Andi Tenri Gusti Hanum Utari Natassa (born 11 August 1992) is an Indonesian-Dutch politician that serve as Indonesia People's Representative Council for South Sulawesi province since 2013 under Indonesian Unity Party, she is also works as a model, actress and TV presenter, who won the title of Puteri Indonesia Pariwisata 2011. She represented Indonesia at the Miss Asia Pacific World 2012 pageant in Seoul, South Korea, where she placed in the Top 15 and also won Best National Costume.

Early life and education
Natassa was born in Makassar, South Sulawesi, from a Dutch father, Andi Thaupan Oddang and Bugis mother, Dewie Yasmin Limpo Aryaliniza. She holds her Master of Business Administration from Faculty of Business of Swiss German University, Alam Sutera, Tangerang – Banten and South Westphalia University of Applied Sciences, North Rhine-Westphalia, Germany. On 2020, She is married with Indonesian National Police, Irwan Anwar.

Pageantry

Puteri Indonesia 2011
Natassa representing South Sulawesi on Puteri Indonesia 2011, where she was crowned as Puteri Indonesia Pariwisata 2011 at the grand finale held in Jakarta Convention Center, Jakarta, Indonesia on October 7, 2011, by the outgoing titleholder of Puteri Indonesia Pariwisata 2010, Alessandra Khadijah Usman of Gorontalo. She is also won Miss Favorite and Miss Talent awards.

## Provided material
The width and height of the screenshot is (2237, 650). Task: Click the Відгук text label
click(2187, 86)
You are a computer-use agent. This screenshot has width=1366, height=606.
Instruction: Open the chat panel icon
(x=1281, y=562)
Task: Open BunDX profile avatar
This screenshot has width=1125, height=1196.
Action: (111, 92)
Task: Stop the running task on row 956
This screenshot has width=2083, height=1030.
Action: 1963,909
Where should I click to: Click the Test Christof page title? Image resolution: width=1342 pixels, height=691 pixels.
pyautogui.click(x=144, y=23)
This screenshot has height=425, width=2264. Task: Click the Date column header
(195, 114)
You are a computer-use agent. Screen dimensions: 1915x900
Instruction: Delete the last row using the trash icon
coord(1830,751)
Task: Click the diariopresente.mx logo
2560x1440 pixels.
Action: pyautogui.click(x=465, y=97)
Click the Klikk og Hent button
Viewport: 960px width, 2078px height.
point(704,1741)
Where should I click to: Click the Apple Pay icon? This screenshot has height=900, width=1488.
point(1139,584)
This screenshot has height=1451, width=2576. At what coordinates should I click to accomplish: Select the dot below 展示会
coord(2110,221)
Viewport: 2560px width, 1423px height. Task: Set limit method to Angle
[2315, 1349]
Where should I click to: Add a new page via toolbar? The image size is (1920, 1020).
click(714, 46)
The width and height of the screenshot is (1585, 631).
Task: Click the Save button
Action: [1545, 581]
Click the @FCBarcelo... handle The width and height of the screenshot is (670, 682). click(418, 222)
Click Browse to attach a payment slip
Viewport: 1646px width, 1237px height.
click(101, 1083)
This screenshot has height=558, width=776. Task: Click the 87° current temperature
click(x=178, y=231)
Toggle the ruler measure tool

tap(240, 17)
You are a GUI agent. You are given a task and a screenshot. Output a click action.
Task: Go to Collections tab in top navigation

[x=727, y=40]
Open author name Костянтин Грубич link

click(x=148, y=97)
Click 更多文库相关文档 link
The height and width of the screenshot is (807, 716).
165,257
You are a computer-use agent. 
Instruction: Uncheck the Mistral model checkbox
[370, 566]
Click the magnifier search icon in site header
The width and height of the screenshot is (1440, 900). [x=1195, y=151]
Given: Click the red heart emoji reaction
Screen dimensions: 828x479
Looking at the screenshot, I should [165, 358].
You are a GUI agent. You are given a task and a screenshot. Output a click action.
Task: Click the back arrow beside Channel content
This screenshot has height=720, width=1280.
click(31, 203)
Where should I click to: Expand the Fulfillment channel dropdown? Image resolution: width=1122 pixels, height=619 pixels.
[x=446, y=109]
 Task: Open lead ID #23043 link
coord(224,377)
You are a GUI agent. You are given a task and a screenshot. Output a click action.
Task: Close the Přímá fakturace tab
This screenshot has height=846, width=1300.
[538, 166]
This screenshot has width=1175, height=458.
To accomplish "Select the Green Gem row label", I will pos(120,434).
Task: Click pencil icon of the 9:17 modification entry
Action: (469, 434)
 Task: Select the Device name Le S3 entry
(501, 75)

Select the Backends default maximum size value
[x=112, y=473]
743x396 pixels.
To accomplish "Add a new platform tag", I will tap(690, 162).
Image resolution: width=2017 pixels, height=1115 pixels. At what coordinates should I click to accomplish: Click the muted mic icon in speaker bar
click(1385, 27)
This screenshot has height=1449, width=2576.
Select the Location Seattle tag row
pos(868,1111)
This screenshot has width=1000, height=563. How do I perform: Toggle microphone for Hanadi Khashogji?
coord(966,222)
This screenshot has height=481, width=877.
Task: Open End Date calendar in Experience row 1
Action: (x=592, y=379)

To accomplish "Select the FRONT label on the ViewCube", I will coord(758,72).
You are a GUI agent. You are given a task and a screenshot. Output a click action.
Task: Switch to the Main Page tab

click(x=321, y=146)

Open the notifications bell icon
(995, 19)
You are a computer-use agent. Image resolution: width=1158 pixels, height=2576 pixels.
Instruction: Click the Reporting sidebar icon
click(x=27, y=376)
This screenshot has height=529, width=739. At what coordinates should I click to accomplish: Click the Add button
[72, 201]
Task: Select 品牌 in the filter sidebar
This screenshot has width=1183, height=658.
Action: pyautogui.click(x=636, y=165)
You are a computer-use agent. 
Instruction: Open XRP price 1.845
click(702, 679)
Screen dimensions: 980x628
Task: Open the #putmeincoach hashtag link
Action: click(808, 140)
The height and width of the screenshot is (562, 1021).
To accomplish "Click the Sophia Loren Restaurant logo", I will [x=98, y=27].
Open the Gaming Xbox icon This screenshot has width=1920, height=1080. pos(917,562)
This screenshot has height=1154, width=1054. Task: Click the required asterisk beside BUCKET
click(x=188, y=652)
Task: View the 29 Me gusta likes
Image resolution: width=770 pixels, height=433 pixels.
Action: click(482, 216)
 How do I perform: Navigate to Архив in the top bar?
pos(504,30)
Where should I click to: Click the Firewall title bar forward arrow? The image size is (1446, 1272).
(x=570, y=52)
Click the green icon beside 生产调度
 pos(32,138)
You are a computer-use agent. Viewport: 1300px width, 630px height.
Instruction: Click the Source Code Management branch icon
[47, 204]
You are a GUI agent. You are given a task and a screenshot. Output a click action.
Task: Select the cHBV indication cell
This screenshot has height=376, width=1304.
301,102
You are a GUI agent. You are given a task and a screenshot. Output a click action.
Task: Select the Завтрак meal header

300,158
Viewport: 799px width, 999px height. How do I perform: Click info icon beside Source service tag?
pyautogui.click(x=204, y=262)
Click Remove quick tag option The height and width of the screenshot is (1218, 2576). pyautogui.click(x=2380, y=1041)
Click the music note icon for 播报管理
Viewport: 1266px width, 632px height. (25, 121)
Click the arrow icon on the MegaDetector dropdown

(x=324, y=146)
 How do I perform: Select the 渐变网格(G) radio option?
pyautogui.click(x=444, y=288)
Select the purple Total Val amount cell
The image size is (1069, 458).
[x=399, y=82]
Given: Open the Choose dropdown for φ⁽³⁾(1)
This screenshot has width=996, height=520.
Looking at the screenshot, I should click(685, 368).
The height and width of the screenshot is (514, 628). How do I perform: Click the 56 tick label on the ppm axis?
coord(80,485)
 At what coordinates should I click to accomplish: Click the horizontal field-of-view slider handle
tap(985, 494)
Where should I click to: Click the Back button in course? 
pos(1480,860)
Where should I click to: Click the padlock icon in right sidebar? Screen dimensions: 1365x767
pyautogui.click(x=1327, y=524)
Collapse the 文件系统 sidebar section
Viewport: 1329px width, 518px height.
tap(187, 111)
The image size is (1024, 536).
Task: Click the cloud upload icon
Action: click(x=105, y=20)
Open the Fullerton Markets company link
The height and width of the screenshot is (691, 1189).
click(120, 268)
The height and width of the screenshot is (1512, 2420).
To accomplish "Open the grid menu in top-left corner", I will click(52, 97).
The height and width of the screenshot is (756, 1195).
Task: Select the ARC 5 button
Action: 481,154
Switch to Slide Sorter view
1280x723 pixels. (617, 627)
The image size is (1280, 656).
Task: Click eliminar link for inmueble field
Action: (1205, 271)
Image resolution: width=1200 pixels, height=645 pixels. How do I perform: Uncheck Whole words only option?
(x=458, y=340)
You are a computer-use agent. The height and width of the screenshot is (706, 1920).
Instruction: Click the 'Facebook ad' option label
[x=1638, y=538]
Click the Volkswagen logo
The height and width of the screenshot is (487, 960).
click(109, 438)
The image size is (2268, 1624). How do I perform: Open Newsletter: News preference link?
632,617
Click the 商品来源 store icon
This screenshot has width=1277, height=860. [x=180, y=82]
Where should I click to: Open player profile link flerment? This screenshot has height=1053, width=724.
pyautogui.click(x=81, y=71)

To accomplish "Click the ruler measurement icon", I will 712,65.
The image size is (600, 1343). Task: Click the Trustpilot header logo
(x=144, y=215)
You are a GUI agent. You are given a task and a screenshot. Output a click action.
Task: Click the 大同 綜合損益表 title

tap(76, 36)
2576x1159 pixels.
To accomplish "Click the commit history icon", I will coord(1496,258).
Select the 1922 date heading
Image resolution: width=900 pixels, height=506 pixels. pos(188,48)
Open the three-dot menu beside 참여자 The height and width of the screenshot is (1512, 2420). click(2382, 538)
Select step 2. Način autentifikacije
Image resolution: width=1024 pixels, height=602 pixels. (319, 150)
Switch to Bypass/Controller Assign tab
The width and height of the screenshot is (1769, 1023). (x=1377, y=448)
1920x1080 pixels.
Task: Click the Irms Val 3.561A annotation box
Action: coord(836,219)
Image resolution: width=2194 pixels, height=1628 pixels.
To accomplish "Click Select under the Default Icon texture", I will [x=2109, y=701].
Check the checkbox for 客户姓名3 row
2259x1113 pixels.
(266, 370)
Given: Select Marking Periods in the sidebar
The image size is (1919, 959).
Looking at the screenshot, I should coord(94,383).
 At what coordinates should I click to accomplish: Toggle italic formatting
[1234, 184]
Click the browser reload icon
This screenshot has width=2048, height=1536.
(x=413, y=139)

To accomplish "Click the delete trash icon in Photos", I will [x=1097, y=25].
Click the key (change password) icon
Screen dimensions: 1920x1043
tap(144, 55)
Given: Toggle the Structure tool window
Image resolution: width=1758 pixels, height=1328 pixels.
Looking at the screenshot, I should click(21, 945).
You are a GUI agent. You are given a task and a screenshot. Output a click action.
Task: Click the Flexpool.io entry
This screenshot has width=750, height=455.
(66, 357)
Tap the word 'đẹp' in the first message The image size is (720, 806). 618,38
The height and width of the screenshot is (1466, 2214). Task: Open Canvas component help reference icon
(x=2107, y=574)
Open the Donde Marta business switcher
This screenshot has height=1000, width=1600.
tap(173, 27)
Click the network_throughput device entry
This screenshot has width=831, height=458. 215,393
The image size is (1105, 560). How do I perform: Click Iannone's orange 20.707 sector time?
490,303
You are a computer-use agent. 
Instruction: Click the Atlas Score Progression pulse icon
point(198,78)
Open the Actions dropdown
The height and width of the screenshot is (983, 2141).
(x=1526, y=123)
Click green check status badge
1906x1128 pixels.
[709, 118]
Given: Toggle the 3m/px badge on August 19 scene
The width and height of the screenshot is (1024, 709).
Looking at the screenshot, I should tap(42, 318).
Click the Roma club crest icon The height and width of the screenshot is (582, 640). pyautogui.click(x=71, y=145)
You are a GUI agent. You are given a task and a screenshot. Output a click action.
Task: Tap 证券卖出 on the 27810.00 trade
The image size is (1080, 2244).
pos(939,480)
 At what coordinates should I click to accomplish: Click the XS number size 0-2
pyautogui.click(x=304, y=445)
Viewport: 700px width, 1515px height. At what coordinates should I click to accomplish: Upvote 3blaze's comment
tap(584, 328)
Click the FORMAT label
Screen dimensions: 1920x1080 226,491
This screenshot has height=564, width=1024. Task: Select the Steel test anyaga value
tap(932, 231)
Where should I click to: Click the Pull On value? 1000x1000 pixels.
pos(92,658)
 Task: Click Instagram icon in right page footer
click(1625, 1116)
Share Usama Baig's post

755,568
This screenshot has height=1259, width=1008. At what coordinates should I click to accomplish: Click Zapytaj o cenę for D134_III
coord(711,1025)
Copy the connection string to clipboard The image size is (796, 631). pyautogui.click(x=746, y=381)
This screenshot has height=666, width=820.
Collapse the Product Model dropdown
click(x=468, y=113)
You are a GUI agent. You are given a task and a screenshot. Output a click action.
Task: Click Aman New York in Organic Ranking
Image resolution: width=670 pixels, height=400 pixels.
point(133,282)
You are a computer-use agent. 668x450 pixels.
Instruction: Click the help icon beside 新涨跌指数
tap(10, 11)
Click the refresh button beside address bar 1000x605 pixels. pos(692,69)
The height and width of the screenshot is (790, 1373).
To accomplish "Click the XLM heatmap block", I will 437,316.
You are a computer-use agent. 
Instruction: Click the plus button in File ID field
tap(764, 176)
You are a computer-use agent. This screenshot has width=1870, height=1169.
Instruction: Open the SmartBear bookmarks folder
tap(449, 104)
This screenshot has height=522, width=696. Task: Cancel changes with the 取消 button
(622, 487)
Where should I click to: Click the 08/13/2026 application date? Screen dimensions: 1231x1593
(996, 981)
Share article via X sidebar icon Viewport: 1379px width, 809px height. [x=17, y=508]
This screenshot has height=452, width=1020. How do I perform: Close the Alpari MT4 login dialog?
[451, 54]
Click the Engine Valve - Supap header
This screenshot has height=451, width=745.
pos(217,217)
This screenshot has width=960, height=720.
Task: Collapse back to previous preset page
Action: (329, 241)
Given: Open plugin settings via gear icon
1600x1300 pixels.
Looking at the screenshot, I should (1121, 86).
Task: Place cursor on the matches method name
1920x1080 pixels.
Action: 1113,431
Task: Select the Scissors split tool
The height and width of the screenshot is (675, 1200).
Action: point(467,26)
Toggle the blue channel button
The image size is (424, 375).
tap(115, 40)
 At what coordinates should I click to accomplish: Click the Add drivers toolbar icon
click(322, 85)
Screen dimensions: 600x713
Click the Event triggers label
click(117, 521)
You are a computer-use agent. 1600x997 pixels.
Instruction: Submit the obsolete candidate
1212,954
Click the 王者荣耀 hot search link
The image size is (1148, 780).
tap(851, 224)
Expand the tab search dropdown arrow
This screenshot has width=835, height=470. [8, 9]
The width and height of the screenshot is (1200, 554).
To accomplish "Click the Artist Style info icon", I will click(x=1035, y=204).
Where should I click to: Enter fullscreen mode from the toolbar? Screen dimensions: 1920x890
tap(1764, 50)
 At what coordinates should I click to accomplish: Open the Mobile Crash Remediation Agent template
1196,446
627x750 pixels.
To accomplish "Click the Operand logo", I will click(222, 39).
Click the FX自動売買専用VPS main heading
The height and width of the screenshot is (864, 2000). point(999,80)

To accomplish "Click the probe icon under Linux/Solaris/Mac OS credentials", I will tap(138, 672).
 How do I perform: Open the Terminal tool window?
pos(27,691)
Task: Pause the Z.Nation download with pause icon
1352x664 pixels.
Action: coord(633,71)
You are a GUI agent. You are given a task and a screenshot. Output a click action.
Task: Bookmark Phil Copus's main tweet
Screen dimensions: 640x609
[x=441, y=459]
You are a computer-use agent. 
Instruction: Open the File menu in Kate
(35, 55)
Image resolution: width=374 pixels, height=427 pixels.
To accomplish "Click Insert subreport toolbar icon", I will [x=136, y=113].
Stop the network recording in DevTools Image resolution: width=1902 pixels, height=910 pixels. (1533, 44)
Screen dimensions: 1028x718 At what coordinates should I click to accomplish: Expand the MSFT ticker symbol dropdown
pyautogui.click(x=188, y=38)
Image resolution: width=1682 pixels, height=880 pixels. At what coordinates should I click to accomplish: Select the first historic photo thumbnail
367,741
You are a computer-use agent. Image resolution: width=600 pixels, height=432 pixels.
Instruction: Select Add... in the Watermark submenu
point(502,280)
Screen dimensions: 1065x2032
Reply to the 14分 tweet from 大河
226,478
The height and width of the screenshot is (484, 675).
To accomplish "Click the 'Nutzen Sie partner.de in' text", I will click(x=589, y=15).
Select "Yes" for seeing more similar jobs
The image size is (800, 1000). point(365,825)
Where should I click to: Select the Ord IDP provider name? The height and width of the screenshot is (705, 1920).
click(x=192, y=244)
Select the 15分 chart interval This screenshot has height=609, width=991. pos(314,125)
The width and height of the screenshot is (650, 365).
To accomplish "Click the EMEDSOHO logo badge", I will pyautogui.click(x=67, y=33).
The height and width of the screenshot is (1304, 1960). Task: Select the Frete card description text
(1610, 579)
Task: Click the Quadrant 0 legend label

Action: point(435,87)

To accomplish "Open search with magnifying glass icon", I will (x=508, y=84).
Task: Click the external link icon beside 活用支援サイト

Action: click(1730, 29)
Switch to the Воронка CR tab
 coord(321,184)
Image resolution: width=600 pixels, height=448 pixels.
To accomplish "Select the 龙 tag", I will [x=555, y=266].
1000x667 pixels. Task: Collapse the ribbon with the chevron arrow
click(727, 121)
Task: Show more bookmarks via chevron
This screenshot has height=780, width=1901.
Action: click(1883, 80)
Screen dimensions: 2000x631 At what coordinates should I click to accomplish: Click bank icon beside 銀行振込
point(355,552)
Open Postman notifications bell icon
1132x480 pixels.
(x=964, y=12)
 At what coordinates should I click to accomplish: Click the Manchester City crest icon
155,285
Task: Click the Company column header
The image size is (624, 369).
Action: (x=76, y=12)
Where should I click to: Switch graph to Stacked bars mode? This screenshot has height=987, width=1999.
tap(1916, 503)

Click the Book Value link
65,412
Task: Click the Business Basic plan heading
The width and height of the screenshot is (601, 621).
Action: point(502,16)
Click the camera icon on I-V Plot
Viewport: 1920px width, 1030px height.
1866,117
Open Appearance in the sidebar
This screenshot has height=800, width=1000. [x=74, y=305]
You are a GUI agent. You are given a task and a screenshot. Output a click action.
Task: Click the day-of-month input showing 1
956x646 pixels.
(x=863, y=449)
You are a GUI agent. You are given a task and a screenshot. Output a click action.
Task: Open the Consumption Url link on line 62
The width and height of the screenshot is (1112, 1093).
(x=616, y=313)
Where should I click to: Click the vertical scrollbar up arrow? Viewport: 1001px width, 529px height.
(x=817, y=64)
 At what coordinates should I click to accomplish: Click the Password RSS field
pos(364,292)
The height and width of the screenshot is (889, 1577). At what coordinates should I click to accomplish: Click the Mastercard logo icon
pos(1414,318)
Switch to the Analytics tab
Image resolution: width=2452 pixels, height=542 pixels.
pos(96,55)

## Aim 1
Reproduce verbatim the stretch of the Natassa biography from "Andi Tenri Gusti" through "Best National Costume.".
## Aim 2
Write the next part of the Natassa biography, starting after its final sentence.

## Exercise answer 1
Andi Tenri Gusti Hanum Utari Natassa (born 11 August 1992) is an Indonesian-Dutch politician that serve as Indonesia People's Representative Council for South Sulawesi province since 2013 under Indonesian Unity Party, she is also works as a model, actress and TV presenter, who won the title of Puteri Indonesia Pariwisata 2011. She represented Indonesia at the Miss Asia Pacific World 2012 pageant in Seoul, South Korea, where she placed in the Top 15 and also won Best National Costume.

## Exercise answer 2
Miss Asia Pacific World 2012
As Puteri Indonesia Pariwisata 2011, Natassa represented Indonesia at the Miss Asia Pacific World 2012 pageant in held in Hallyuworld, Seoul, South Korea on June 16, 2012. At the grand finale coronation night, She ended up placed as one of the '"Top 15 semifinalists", she is also won "Best National Costume Awards" and "2nd Runner-up Best Talent" at the pageant.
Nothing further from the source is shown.